>> start Provided records

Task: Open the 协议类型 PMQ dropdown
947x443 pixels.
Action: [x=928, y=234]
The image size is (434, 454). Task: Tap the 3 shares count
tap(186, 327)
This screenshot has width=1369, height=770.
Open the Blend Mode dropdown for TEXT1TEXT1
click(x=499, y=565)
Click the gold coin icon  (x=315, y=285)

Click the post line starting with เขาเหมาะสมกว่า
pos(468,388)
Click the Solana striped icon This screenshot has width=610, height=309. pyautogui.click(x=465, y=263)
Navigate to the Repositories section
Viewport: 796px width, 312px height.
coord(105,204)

>> end Provided records
>> start Provided records

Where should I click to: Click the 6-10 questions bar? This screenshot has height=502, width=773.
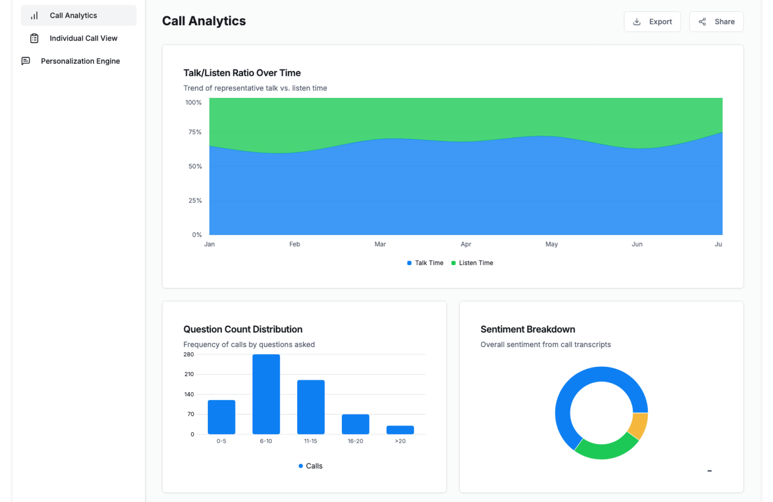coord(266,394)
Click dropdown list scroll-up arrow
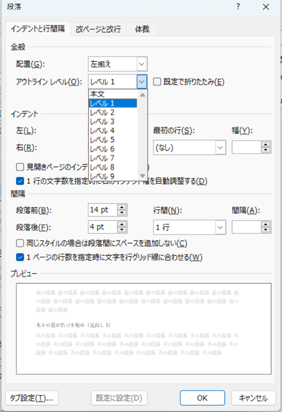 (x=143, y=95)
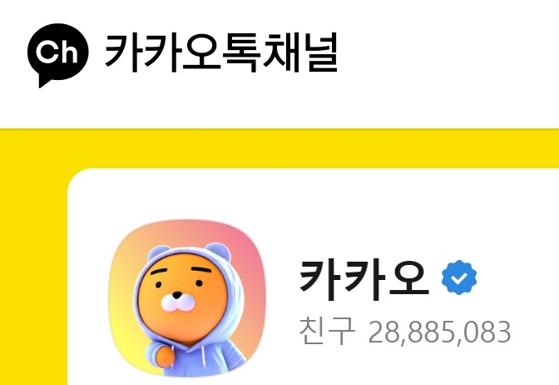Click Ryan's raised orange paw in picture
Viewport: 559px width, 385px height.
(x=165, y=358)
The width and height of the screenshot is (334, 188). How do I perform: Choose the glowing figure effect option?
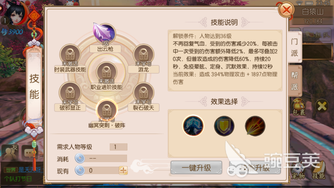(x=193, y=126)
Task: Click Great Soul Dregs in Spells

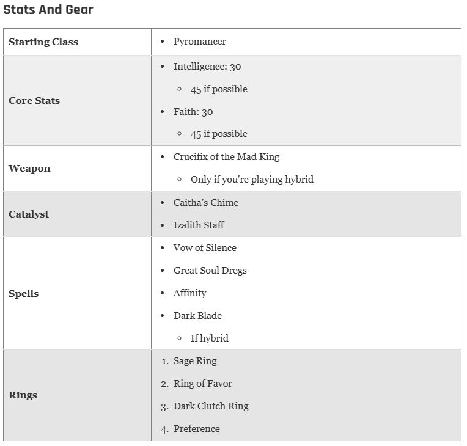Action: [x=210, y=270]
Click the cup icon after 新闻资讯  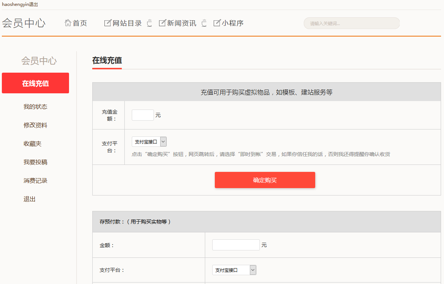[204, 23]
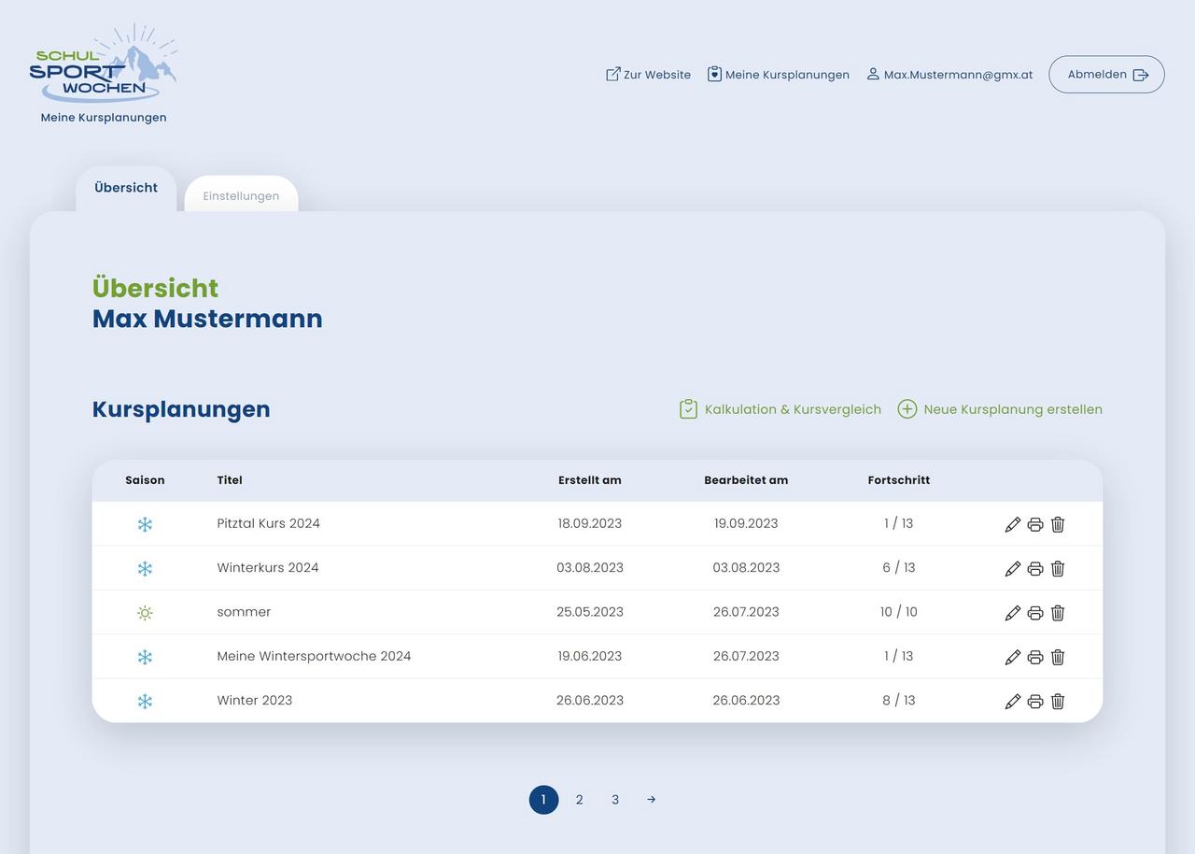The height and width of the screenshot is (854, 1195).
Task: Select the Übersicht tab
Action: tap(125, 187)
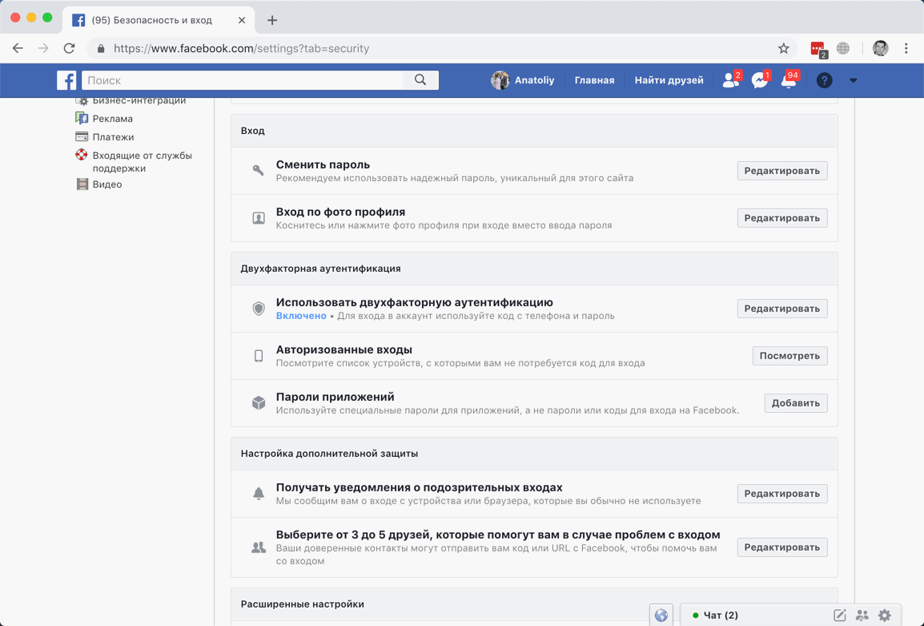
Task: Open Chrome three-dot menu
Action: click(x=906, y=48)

>> end Provided records
>> start Provided records

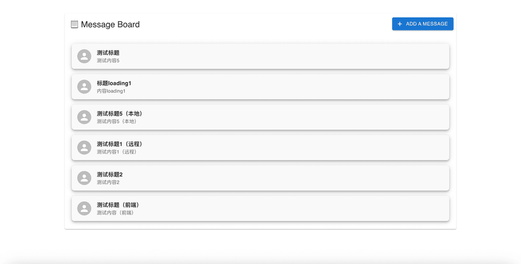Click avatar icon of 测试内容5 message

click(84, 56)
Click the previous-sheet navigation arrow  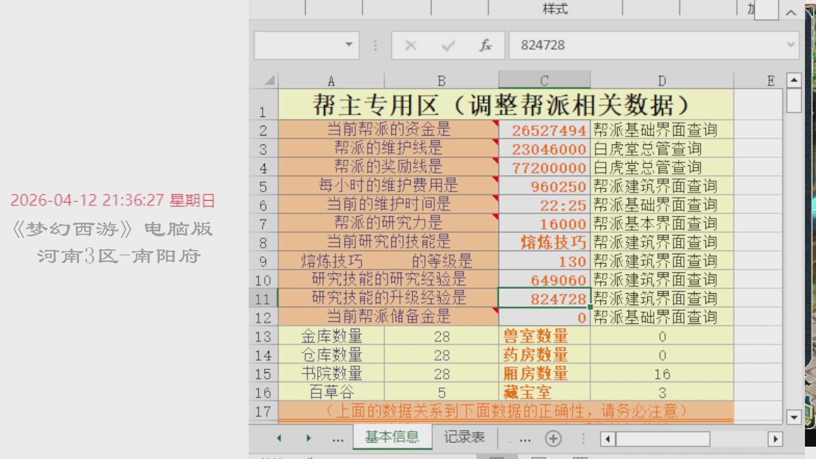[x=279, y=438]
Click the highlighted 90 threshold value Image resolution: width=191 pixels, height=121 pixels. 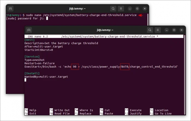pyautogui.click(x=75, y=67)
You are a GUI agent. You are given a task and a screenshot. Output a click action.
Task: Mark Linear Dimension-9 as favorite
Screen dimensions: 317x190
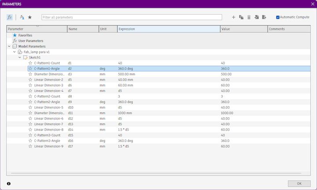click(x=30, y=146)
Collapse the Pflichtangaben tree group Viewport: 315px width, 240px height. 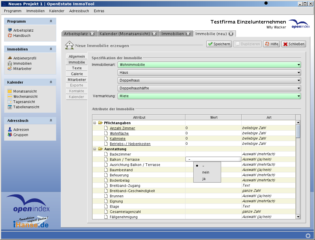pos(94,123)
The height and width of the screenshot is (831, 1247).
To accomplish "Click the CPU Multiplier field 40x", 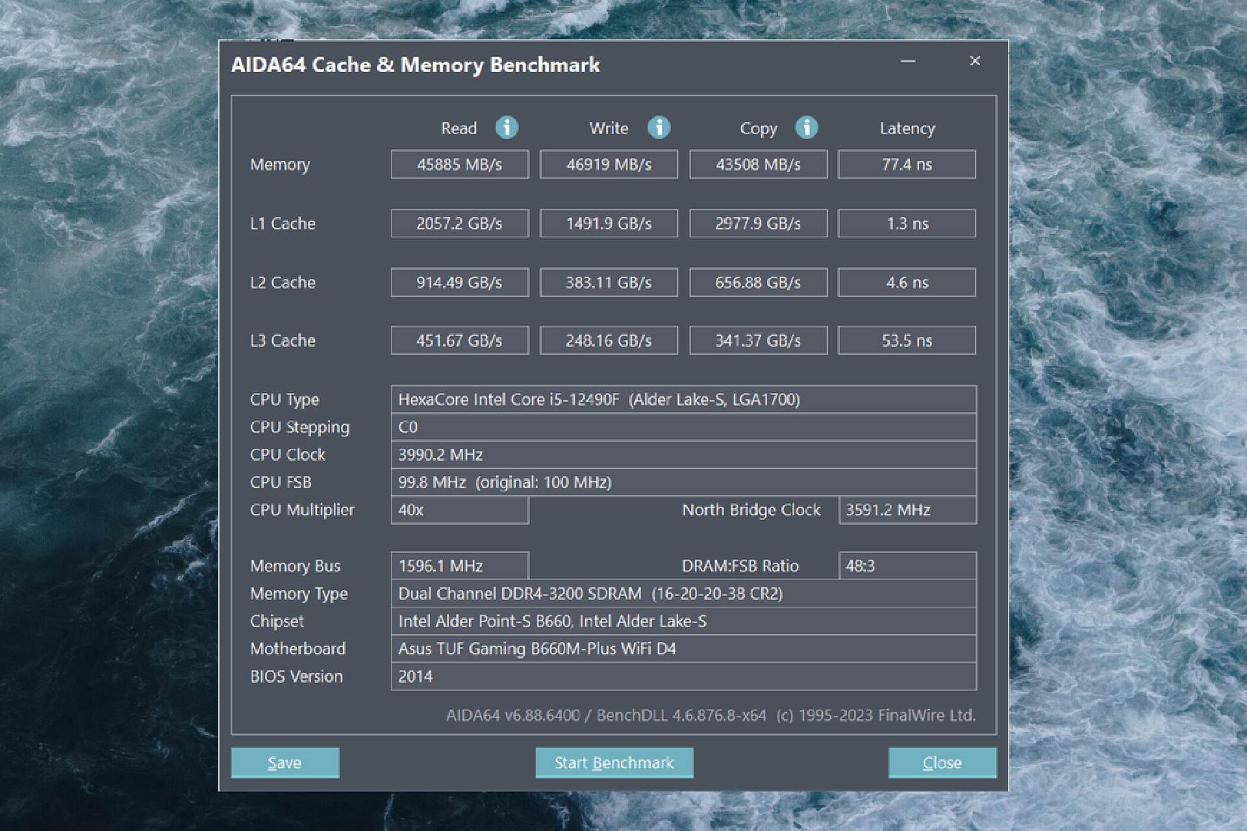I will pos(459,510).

>> end Provided records

Aim:
Revise the source data, beginning at the line that contains "Click the Solana" and ending after the line that contains "coord(105,204)", by replacing "Repositories" with "Pull requests" and leaving everything else unchanged.

Written reply:
Click the Solana striped icon This screenshot has width=610, height=309. pyautogui.click(x=465, y=263)
Navigate to the Pull requests section
Viewport: 796px width, 312px height.
coord(105,204)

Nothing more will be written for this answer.